> **WHAT YOU HAVE TO DO**: Format the records as a numbered list, beginning with the line that contains "The image size is (1445, 1343)." and continuing through the line that contains "center [351, 158].". Include only those lines and omit any blank ones.

> **Collected data**:

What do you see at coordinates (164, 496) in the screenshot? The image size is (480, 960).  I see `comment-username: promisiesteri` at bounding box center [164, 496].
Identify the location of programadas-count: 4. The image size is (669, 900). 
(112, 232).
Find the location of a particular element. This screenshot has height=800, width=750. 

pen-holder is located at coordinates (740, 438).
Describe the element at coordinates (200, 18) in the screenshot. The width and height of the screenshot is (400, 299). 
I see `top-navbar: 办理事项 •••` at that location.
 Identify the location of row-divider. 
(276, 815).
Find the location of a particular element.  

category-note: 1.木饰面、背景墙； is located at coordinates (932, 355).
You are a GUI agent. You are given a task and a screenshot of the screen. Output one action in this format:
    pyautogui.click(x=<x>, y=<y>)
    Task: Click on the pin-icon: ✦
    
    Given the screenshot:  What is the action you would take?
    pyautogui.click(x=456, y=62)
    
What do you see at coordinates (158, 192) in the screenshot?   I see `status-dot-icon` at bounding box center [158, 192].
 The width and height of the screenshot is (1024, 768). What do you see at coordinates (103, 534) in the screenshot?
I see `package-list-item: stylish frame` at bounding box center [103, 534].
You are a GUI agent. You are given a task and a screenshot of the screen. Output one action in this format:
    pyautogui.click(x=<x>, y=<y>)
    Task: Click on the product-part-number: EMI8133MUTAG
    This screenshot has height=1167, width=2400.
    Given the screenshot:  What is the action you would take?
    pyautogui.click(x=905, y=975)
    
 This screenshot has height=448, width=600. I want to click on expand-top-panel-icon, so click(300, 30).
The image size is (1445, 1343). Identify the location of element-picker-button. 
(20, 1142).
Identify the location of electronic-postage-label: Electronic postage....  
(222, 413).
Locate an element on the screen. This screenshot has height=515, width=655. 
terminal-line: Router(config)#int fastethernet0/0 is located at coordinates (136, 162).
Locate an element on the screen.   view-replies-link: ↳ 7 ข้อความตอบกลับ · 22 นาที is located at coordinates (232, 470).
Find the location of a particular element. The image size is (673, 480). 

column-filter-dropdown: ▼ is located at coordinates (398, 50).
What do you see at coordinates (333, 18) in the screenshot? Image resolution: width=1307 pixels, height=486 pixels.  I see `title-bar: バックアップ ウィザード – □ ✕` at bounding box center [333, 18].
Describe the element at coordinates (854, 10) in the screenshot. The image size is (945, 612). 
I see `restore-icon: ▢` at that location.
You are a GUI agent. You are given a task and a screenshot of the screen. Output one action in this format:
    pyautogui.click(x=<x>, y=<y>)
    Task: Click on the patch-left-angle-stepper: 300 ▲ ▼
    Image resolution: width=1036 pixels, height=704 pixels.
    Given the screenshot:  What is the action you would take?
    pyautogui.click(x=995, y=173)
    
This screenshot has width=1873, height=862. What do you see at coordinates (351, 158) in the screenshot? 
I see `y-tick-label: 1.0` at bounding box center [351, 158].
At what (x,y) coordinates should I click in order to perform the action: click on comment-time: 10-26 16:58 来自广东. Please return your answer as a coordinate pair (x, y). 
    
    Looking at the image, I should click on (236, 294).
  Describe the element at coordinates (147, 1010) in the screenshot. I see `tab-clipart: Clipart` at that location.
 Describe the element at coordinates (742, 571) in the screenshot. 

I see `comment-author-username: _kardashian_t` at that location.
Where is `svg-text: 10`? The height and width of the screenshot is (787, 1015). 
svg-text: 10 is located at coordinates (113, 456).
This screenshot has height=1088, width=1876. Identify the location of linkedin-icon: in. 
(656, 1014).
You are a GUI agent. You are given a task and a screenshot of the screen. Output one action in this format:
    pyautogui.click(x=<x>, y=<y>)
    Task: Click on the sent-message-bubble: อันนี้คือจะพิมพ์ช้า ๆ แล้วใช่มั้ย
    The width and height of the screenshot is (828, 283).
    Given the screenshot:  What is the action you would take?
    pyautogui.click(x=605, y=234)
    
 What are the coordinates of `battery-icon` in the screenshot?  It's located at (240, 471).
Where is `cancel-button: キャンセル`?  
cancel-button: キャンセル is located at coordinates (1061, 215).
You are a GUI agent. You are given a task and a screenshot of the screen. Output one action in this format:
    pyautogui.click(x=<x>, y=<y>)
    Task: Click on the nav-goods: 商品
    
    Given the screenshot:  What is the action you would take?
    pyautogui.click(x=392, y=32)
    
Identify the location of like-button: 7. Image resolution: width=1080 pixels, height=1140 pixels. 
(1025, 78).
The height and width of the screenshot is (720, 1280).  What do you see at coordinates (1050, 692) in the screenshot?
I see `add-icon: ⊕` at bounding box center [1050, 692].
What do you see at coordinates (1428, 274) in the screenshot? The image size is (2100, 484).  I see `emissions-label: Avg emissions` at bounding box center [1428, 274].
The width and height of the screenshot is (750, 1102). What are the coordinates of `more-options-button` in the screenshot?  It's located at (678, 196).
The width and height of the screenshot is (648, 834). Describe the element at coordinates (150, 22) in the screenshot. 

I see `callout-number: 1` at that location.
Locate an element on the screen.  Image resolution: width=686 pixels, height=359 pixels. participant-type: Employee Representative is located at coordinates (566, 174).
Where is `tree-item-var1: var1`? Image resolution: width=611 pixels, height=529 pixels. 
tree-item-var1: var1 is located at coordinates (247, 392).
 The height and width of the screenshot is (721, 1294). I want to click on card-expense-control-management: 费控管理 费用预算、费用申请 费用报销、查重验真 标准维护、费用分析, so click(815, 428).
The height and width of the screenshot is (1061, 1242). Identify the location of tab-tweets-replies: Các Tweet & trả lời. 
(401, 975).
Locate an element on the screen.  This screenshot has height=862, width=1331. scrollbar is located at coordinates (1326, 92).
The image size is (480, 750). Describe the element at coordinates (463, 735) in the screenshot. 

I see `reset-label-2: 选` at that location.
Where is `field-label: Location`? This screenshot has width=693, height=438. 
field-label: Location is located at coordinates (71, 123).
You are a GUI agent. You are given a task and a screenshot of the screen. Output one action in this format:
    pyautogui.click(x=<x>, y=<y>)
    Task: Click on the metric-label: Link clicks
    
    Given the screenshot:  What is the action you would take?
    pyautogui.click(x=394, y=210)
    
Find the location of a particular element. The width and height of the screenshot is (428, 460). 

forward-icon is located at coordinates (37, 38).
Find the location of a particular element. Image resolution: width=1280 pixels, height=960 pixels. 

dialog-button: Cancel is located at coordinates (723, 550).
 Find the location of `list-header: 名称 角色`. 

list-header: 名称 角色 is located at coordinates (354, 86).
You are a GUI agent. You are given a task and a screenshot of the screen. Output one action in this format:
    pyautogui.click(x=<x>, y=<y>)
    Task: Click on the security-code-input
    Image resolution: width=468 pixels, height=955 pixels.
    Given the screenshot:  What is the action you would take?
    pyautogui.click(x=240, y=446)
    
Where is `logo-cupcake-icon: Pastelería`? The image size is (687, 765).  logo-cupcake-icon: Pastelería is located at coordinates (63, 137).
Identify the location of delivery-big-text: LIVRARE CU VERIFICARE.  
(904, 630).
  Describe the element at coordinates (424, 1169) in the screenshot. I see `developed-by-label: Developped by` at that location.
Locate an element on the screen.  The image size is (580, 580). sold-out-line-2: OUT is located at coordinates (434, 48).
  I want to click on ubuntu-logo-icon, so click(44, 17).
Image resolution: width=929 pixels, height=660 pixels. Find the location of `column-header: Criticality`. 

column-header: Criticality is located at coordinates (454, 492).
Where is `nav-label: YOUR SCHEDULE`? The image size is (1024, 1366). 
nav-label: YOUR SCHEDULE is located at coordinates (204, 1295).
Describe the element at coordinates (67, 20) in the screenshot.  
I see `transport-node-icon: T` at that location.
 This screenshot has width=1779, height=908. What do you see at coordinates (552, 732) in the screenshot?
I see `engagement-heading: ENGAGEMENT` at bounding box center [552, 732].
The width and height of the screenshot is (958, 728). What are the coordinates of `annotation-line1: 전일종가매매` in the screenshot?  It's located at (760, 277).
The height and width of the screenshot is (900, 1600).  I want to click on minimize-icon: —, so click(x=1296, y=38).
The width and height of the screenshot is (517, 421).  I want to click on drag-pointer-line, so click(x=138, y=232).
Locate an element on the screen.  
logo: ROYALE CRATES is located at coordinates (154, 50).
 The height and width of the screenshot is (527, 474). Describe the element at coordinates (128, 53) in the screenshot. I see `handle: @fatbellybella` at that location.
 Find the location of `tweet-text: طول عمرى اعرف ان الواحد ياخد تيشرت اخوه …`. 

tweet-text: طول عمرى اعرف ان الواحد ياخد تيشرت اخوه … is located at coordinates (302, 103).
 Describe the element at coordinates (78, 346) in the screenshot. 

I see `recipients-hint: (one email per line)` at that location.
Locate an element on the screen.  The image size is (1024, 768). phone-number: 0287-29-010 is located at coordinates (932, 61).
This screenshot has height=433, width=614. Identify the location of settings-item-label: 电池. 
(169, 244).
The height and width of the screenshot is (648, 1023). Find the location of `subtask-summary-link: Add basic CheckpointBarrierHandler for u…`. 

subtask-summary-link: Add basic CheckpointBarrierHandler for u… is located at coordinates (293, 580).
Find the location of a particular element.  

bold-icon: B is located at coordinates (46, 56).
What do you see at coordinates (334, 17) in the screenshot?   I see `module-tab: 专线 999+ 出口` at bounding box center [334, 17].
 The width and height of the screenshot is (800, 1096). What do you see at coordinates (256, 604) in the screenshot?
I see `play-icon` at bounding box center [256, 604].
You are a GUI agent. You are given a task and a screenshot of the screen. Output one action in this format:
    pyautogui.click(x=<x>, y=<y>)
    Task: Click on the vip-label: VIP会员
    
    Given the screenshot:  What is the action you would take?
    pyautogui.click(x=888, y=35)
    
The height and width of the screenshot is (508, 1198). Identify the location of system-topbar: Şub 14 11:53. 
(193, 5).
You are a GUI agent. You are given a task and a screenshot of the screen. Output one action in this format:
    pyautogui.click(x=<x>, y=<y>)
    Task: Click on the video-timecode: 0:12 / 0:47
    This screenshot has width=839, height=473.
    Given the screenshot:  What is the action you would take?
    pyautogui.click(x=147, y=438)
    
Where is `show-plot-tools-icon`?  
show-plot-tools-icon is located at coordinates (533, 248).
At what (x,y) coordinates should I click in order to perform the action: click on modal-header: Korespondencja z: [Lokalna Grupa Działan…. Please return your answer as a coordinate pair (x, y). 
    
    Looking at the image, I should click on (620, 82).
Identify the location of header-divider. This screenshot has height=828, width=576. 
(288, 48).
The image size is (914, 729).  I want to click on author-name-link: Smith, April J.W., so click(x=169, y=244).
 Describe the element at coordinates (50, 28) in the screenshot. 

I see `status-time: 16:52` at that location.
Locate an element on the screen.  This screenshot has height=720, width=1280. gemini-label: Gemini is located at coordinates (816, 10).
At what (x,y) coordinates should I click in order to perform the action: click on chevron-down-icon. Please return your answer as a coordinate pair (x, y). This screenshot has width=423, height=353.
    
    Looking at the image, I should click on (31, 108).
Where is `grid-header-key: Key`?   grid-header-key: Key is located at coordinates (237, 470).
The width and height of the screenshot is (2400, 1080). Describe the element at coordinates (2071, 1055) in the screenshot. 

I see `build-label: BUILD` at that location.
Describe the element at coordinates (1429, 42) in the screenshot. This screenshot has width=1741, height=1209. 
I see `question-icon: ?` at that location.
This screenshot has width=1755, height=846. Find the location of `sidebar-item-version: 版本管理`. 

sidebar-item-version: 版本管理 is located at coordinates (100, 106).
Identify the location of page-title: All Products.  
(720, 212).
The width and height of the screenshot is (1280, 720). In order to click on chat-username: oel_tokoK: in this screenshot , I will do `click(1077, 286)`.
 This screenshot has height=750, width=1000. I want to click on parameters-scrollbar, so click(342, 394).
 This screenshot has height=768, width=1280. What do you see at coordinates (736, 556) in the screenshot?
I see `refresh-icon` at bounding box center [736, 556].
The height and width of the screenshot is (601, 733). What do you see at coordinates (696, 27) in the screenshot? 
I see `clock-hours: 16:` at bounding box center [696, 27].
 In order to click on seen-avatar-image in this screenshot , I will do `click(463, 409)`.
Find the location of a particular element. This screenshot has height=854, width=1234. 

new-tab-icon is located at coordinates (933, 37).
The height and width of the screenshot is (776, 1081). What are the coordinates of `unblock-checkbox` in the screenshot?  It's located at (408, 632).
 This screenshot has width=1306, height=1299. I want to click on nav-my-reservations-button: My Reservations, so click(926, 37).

> **SOLUTION TO THIS PROBLEM**:
1. The image size is (1445, 1343). Identify the location of element-picker-button. 
2. (20, 1142).
3. Identify the location of electronic-postage-label: Electronic postage....  
4. (222, 413).
5. Locate an element on the screen. This screenshot has height=515, width=655. 
6. terminal-line: Router(config)#int fastethernet0/0 is located at coordinates (136, 162).
7. Locate an element on the screen.   view-replies-link: ↳ 7 ข้อความตอบกลับ · 22 นาที is located at coordinates (232, 470).
8. Find the location of a particular element. The image size is (673, 480). 
9. column-filter-dropdown: ▼ is located at coordinates (398, 50).
10. What do you see at coordinates (333, 18) in the screenshot? Image resolution: width=1307 pixels, height=486 pixels.  I see `title-bar: バックアップ ウィザード – □ ✕` at bounding box center [333, 18].
11. Describe the element at coordinates (854, 10) in the screenshot. The image size is (945, 612). 
12. I see `restore-icon: ▢` at that location.
13. You are a GUI agent. You are given a task and a screenshot of the screen. Output one action in this format:
14.     pyautogui.click(x=<x>, y=<y>)
15.     Task: Click on the patch-left-angle-stepper: 300 ▲ ▼
16.     Image resolution: width=1036 pixels, height=704 pixels.
17.     Given the screenshot:  What is the action you would take?
18.     pyautogui.click(x=995, y=173)
19. This screenshot has width=1873, height=862. What do you see at coordinates (351, 158) in the screenshot? 
20. I see `y-tick-label: 1.0` at bounding box center [351, 158].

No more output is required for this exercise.